Rahel tidak banyak bicara, tapi dia lebih banyak menunjukkan senyum pada Gibran. Berterimakasih, karena meskipun mereka bukan tetangga dekat, bahkan baru saling mengenal, tapi Gibran telah memperlakukannya dengan baik.
_
Setelah sampai di kosan, Gibran langsung kembali ke kamarnya sendiri. Karena berpikir Rahel harus beristirahat. Meskipun masih khawatir, tapi Gibran mengeraskan hatinya untuk tidak terlalu ikut campur. Sudah cukup baginya hari ini bertindak terlalu banyak.
Sebenarnya Gibran merasa tidak enak pada Rahel. Dia mengetahui tentang kehamilannya, apakah Rahel akan menjadi malu karena hal tersebut. Dia tidak bermaksud untuk mengetahuinya, karena awalnya dia pikir Rahel sedang sakit maag.
Gibran hanya tahu kalau Rahel adalah penghuni lama di kosan tersebut. Masih kuliah dan sepertinya juga masih lajang. Lalu bagaimana gadis itu hamil, Gibran berusaha untuk tidak penasaran. Memutuskan untuk tidak lagi terlalu mencampuri urusan Rahel.

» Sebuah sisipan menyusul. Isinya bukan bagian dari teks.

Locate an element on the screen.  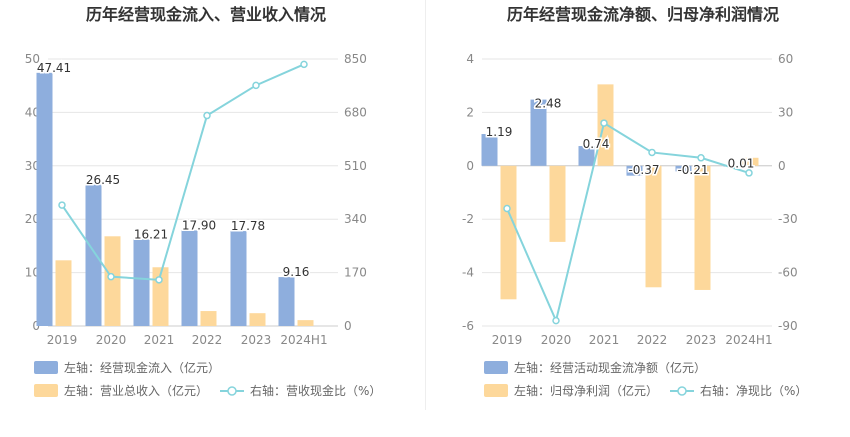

Tekad Gibran untuk tidak lagi ikut campur urusan Rahel sangat kuat. Dia mencoba untuk menghindari bertemu Rahel terlalu sering. Jadi waktunya lebih banyak dihabiskan di luar. Setelah pulang sekolah, dia akan main ke tempat temannya atau ikut kegiatan di sekolah.
Rahel sendiri sudah bisa menyesuaikan diri. Dia masih selalu mengalami muntah di pagi hari atau saat selesai makan. Tapi sebagai orang yang sadar akan keadaannya sendiri, dia mencoba untuk tetap memasukkan makanan ke perutnya. Sekarang ada bayi yang butuh nutrisi lebih darinya.
Pergi kuliah seperti biasa dan pulang dengan membawa makanan. Main dengan temannya, atau mengobrol dengan penghuni kost lainnya.
Rahel menyadari, kalau Gibran telah dengan sengaja menghindarinya. Selain kunjungannya untuk mengembalikan uang, dia tidak pernah lagi bertemu Gibran.
Dia pikir, mereka akan jadi teman, tapi sepertinya dia terlalu banyak berpikir. Kenapa juga anak SMA mau menjadi teman seorang wanita hamil?
Gibran dan Rahel tidak menyadari, kalau mereka sebenarnya saling mengingat.